Quarantine in Liberia
Discovering that a family member has been struck by illness is a time of intense anxiety. When they are ill, we want to stay by their hospital bed and support them. If they pass away, we need to be able to grieve. The contagiousness of Ebola, however, disrupts these important coping mechanisms. Currently in Liberia, members of a household who have come in contact with Ebola are required to stay at home for 21 days under observation.
While this quarantine is vital to safeguard the family and community from further loss or illness, it can cause isolation and stigmatisation.
Keeping in contact
Concern’s quarantine team are visiting up to 40 households a day to keep up that human contact. These teams bring vital supplies, whether food, radios, soap or activity books for children. Most importantly, they can check in on the wellbeing of those households in quarantine.
Ruth and Sharon
Each team consists of two quarantine field monitors, who work together to provide this much needed service. Ruth Wilmot and Sharon Diayer make up one of these teams. They previously worked with Concern’s Ebola response in the Grand Bassa region of Liberia.

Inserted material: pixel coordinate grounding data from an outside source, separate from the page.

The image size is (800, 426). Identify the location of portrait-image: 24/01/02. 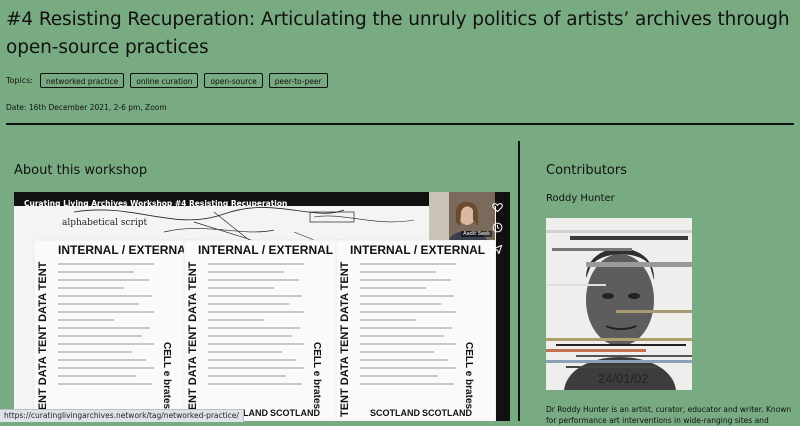
(619, 304).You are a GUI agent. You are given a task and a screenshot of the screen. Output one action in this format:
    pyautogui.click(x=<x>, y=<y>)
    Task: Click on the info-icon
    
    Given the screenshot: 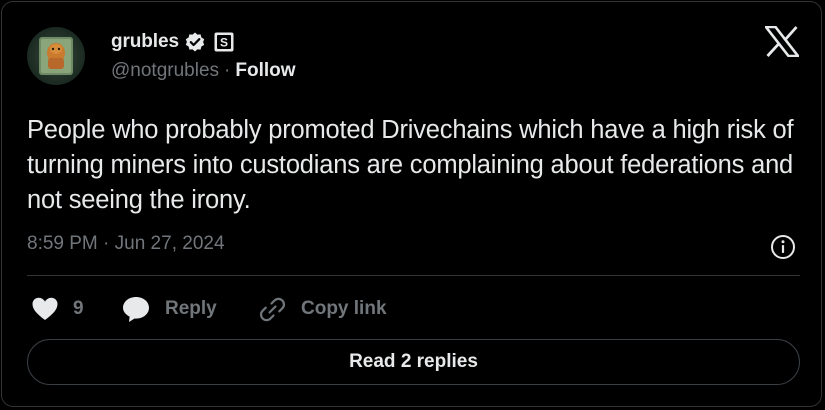 What is the action you would take?
    pyautogui.click(x=783, y=247)
     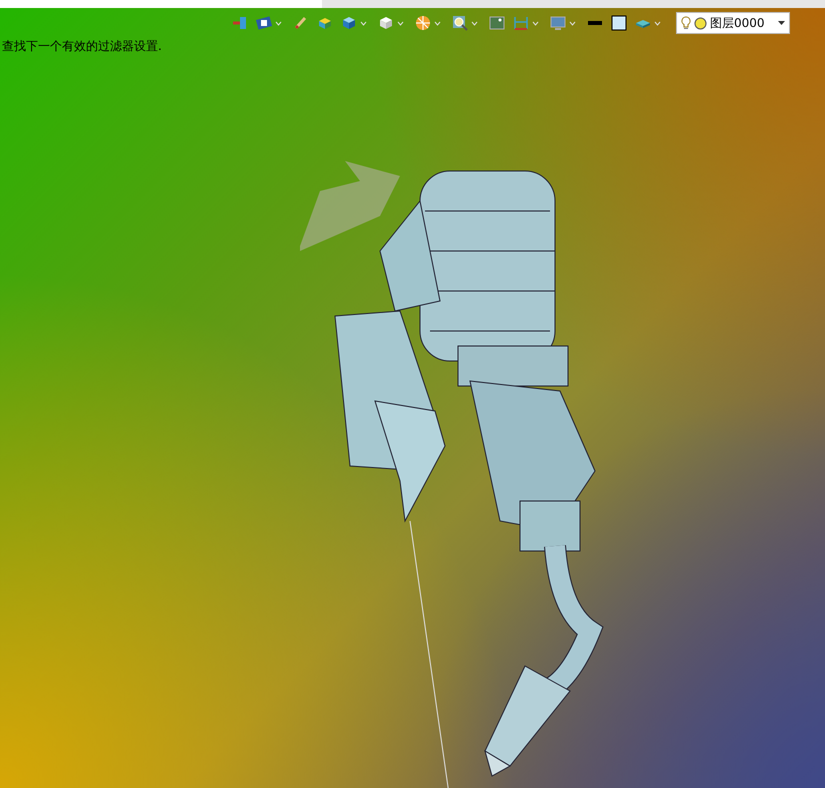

Now that area is Ebola-free, they have moved to Montserrado where cases are still occurring.
Their day begins by loading up cars with non-perishable food items. The pair take a drive to the market to stock up on fresh greens and fish, the cornerstones of the Liberian diet.
Sharon and Ruth’s first stop is to St Paul’s Bridge. When they visit at the beginning of February, there has been a flare-up in the number of Ebola cases. Sadly, a member of the community has passed away. Because of this, four houses are in quarantine. The team go to visit the bereaved; a woman and her three brothers, to see how their quarantine is going.

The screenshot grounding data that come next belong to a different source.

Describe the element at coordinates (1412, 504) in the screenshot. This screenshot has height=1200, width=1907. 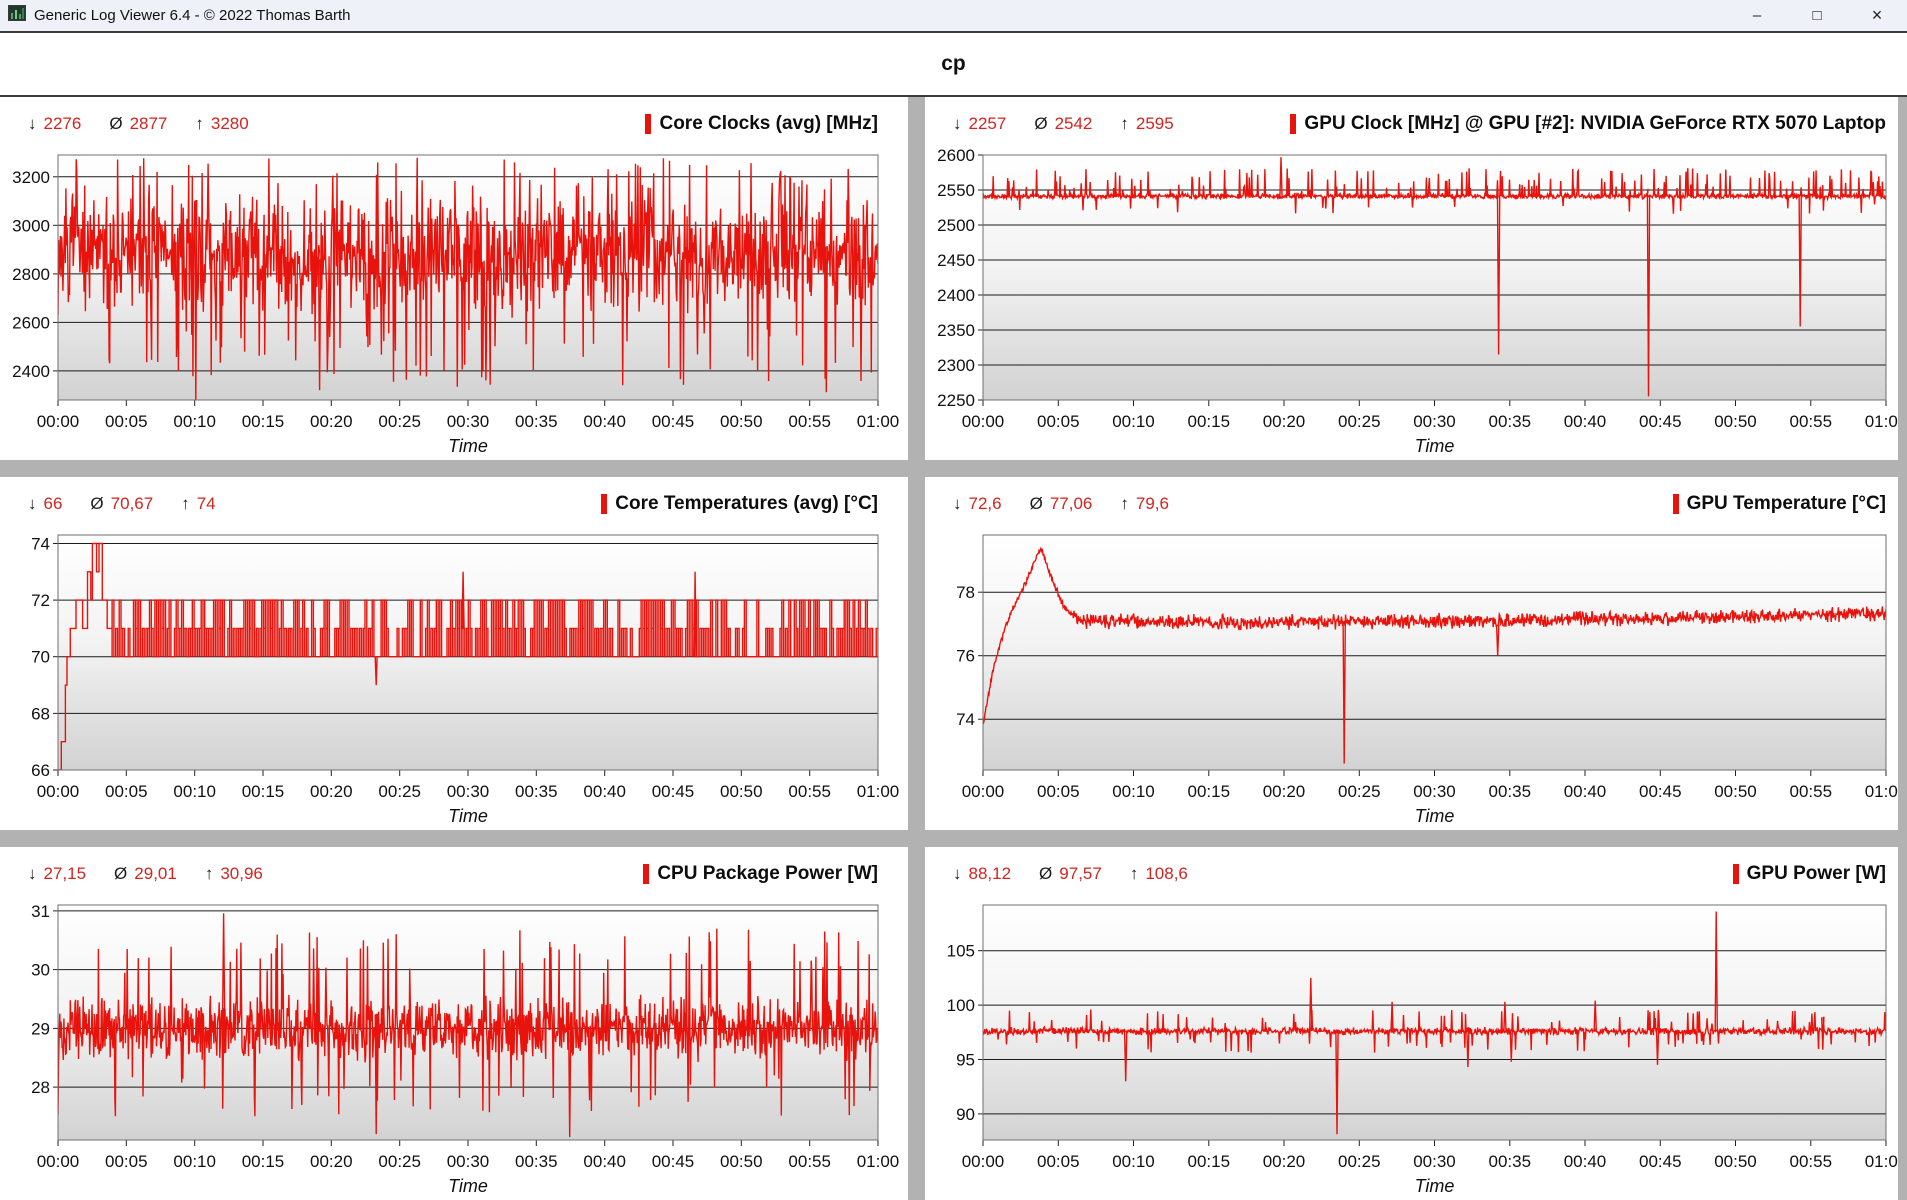
I see `chart-header: ↓ 72,6 Ø 77,06 ↑ 79,6 GPU Temperature [°C]` at that location.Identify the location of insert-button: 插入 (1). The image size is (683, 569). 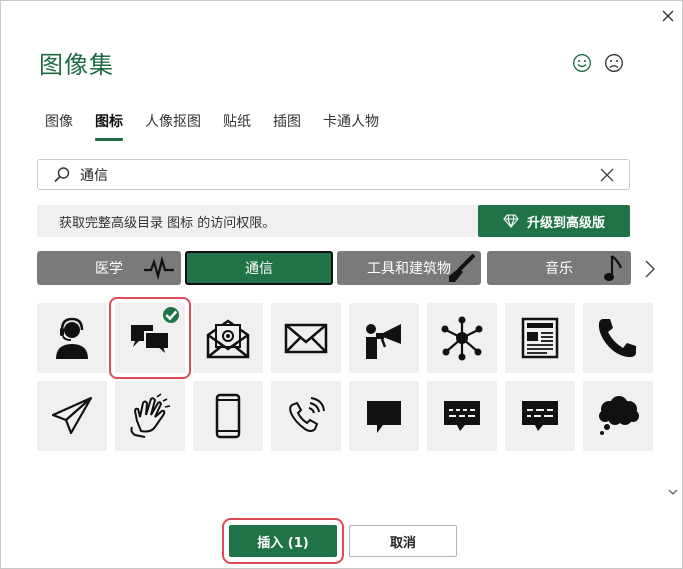
(283, 541).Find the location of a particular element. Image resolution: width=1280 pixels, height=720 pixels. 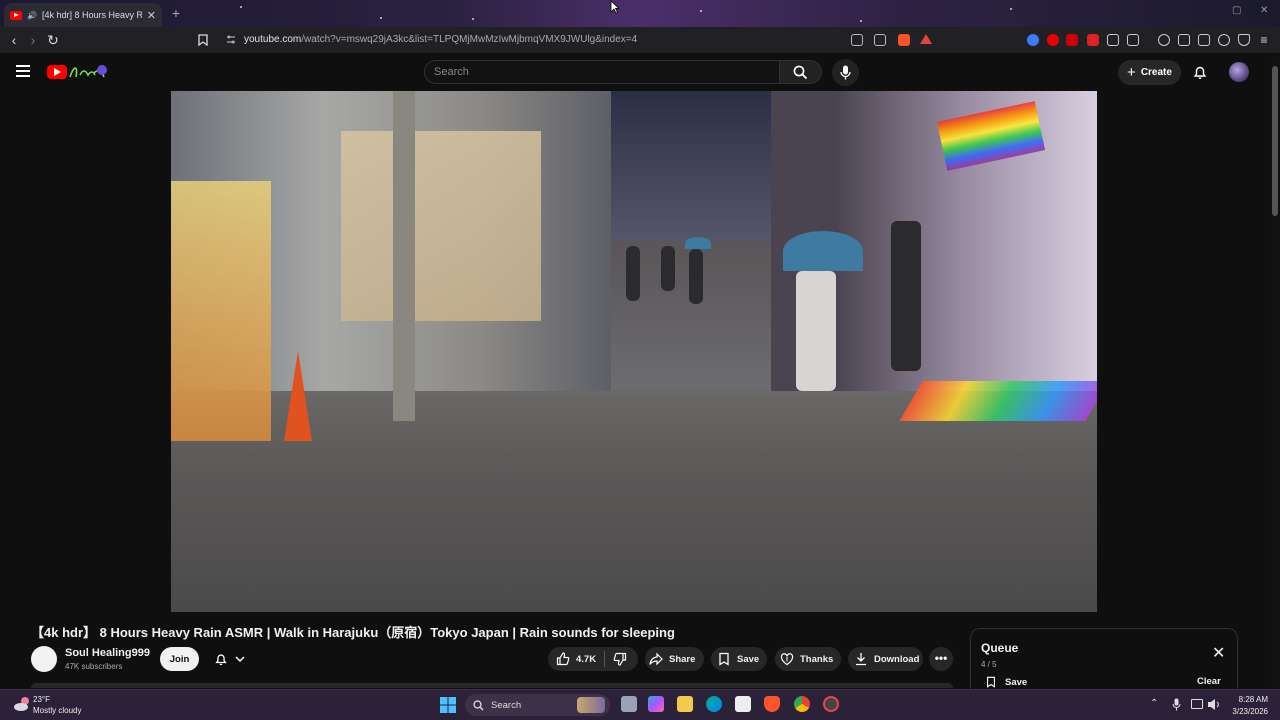

like-divider is located at coordinates (605, 659).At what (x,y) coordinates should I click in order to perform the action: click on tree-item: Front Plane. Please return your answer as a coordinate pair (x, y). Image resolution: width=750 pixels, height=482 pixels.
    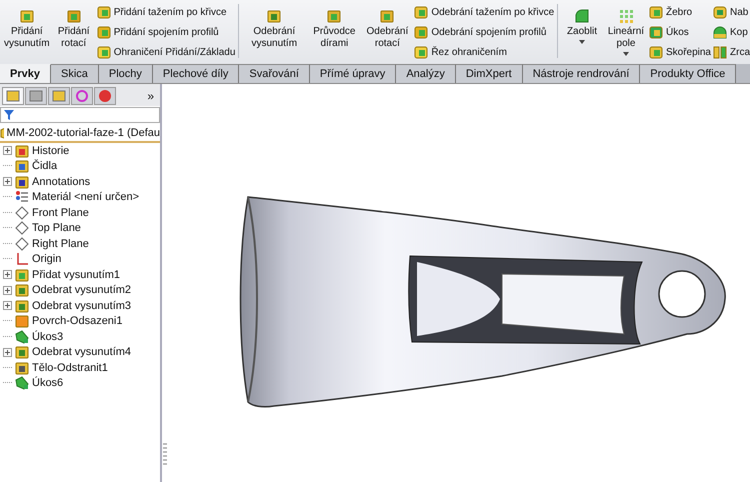
    Looking at the image, I should click on (60, 212).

On arrival Sharon and Ruth find that the three brothers have gone out fishing. Despite the quarantine, the woman explains that they felt that they needed to provide food for the families. They also fear the stigma linked to Ebola.
To encourage solidarity and support, Sharon and Ruth have to work with community leaders to distribute supplies and explain why the quarantine system is important. The leaders help to share information on how to stay aware of the symptoms of Ebola and make sure critical care can happen quickly if one of the family falls sick.

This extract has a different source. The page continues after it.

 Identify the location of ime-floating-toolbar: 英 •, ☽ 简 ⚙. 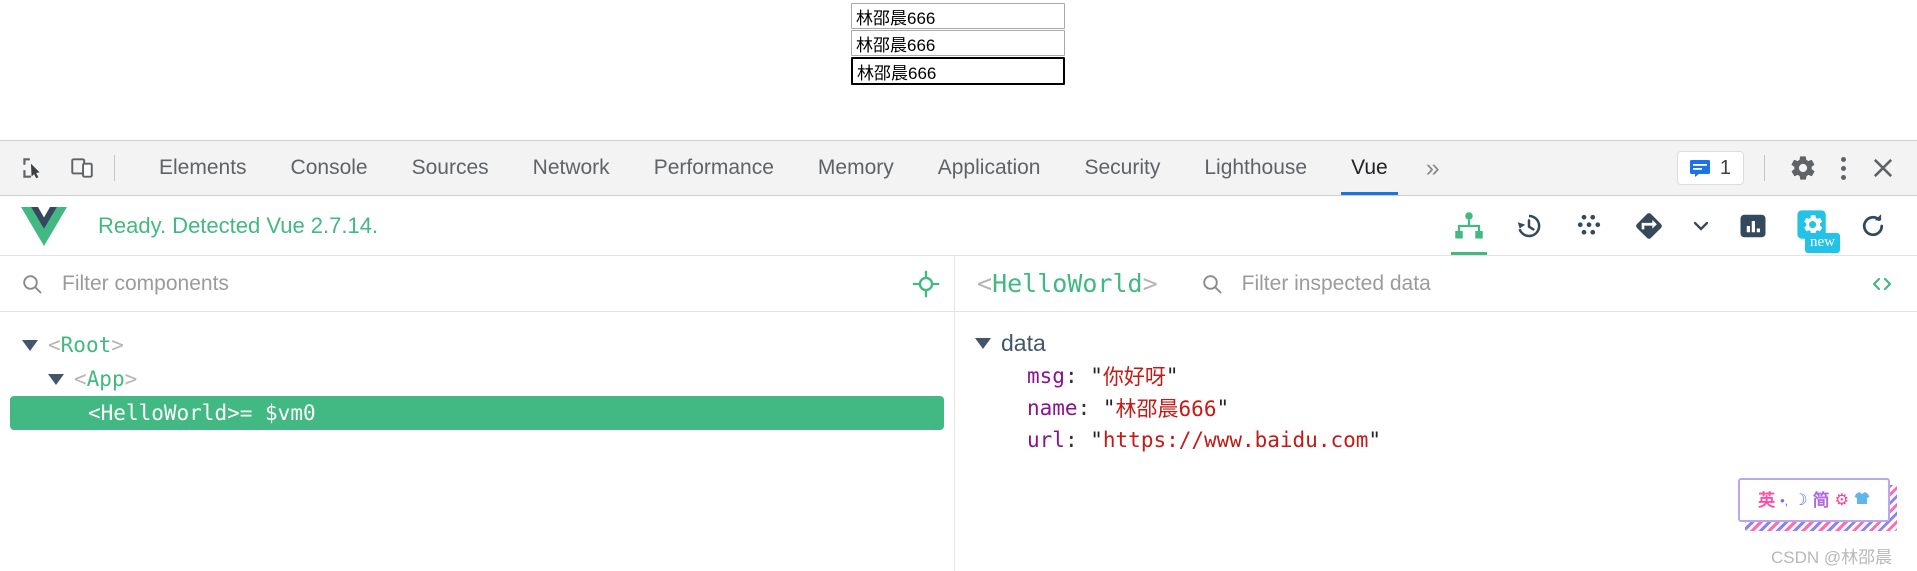
(1818, 504).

After stocking up the family with food, cleaning gear and phone cards to stay in contact with the outside world, Sharon and Ruth head off for their second visit of the day.
As they arrive in Gbagtea Town, the team are happy to find that the family they’re visiting are sticking to their quarantine. The whole family, from energetic toddlers to serene grandfather, are sitting together outside the house. One of the members of the family has very recently become sick and is in an Ebola treatment unit (ETU).
While they are worried about her chances of survival, in fact around 1,400 people treated in Liberia’s ETUs have survived Ebola. Early treatment means that their family member will have a better chance for pulling through. She seems to be doing well, so the family are in good spirits.
Ruth and Sharon find that the family’s community ties are still intact. Neighbours bring them drinking water and are finding ways to support them through their 21-day quarantine.
End of the day
Ruth and Sharon leave with some sense of relief. There is hope that better support systems and the spread of information is helping to turn the tide against the epidemic. By keeping those hit by Ebola integrated into their communities, the work of quarantine teams and community leaders will be essential in Liberia’s post-epidemic recovery.